First, he is a big fan of any exercise that inspires people to get moving and trying something different.

“We see so many injuries related to overweight and obesity, as well as early-onset arthritis,” Dr. Axtman said. “So whenever people discover a new workout and do it safely, that’s a positive.”

Second, rebounders are challenging as well as fun.

“When you jump, you use one group of muscles, and when you land, another group counteracts that,” he said. “It’s a really good workout.”

Hard work that feels easy

Rebounders don’t just improve fitness—it’s a workout that feels easier than it is.

A study from the American Council on Exercise put the mini-trampolines to the test. The researchers had 24 fit college students follow a 19-minute routine suggested by JumpSport, a popular brand.

They measured heart rate and maximum oxygen consumption, determining that the workout was demanding, falling just between moderate and vigorous intensity.

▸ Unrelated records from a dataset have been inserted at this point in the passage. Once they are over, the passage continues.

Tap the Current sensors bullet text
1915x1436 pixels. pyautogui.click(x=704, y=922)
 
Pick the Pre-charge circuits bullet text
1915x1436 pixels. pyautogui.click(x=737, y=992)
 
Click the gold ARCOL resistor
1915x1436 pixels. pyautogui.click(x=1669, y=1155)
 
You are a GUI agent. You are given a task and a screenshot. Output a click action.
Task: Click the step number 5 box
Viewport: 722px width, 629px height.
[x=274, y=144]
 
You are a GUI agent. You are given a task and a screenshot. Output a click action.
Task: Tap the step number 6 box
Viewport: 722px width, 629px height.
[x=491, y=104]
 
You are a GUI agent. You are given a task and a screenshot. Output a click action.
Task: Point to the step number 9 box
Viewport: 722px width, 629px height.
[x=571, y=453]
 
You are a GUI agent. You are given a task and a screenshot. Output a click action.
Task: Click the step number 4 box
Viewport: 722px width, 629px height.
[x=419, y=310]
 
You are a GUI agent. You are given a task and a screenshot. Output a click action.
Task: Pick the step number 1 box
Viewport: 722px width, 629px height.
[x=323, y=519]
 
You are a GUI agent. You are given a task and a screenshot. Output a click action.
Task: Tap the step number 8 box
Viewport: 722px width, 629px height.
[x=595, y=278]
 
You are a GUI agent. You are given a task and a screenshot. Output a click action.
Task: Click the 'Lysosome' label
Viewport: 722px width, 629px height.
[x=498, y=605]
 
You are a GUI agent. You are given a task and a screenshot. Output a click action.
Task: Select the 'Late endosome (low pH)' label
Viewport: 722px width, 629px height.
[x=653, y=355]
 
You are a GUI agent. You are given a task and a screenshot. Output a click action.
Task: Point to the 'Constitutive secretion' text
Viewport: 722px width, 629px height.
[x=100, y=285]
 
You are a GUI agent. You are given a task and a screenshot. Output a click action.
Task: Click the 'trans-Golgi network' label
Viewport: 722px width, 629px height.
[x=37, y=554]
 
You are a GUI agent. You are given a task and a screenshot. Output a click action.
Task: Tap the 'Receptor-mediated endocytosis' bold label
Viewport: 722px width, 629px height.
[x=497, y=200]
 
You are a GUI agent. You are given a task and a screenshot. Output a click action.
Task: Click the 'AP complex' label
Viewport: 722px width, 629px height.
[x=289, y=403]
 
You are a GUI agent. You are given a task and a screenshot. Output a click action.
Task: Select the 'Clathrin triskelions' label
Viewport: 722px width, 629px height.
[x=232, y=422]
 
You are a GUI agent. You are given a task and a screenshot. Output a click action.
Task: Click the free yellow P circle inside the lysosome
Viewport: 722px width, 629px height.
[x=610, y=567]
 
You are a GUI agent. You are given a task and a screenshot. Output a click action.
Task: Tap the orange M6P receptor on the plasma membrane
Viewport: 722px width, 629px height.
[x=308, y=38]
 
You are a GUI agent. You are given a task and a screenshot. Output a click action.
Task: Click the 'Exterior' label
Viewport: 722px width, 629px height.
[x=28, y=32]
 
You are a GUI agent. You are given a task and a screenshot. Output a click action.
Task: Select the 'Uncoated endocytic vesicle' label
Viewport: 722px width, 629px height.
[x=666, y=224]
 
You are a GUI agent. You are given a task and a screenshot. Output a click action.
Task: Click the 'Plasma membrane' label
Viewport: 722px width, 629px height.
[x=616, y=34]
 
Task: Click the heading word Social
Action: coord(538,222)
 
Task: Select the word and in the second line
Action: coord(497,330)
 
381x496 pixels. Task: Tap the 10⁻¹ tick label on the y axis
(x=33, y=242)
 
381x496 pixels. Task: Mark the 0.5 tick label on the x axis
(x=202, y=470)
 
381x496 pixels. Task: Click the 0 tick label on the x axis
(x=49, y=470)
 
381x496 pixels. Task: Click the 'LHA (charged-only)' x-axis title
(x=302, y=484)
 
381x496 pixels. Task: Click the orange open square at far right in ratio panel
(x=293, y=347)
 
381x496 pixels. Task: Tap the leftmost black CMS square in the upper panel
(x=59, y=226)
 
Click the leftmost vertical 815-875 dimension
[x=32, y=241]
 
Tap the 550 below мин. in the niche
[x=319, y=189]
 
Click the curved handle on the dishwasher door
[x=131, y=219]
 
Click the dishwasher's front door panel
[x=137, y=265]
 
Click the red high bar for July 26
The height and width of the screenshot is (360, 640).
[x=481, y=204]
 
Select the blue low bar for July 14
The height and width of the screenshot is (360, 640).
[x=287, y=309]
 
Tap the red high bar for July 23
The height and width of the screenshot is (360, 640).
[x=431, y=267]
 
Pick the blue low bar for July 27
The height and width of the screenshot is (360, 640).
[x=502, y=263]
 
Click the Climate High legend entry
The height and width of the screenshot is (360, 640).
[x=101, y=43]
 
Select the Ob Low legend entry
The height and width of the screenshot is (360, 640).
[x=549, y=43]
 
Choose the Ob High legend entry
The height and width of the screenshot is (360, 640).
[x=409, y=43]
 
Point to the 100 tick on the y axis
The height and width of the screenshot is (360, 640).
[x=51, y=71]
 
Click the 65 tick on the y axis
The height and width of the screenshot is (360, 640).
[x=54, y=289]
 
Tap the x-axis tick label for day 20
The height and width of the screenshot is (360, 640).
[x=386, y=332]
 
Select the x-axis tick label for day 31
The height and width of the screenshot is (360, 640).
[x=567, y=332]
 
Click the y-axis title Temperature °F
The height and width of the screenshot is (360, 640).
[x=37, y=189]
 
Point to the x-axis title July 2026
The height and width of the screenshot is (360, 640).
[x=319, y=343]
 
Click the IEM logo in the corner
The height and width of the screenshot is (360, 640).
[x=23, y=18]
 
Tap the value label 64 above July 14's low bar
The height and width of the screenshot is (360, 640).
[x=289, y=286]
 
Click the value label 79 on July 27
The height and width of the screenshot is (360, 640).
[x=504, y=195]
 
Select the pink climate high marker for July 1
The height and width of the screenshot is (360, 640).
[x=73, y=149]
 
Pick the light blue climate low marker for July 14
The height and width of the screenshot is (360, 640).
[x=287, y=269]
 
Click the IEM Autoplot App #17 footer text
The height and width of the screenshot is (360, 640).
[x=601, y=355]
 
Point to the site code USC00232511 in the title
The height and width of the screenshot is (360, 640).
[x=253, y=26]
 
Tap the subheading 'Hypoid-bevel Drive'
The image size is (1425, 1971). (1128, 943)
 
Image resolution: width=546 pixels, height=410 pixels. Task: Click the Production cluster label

But the students’ perceived rate of exertion appeared to be lower. Experts say that’s likely because while the muscles are working hard, there’s less jarring on joints.

And anecdotally, they also think rebounders may improve people’s balance and spatial awareness.

On average, men burned about 12.4 calories per minute while bouncing, and women used up 9.4 calories per minute. That’s about the same as running 6 miles per hour, biking at 14 miles per hour or playing sports like football, basketball or ultimate Frisbee.

But fit college kids aren’t the only ones who benefit. An Italian study, for example, looked at 18 overweight women, with an average age of 38.

After enrolling them in a 12-week fitness routine using rebounders, the women lost weight. But they also lowered their blood pressure and saw improvements in both lipid and glucose levels. They also reported a decrease in joint pain.

It makes sense to find a class to try it first before buying your own equipment. And if you do buy one, make sure to do a little research and read online reviews—some products have been recalled due to safety problems.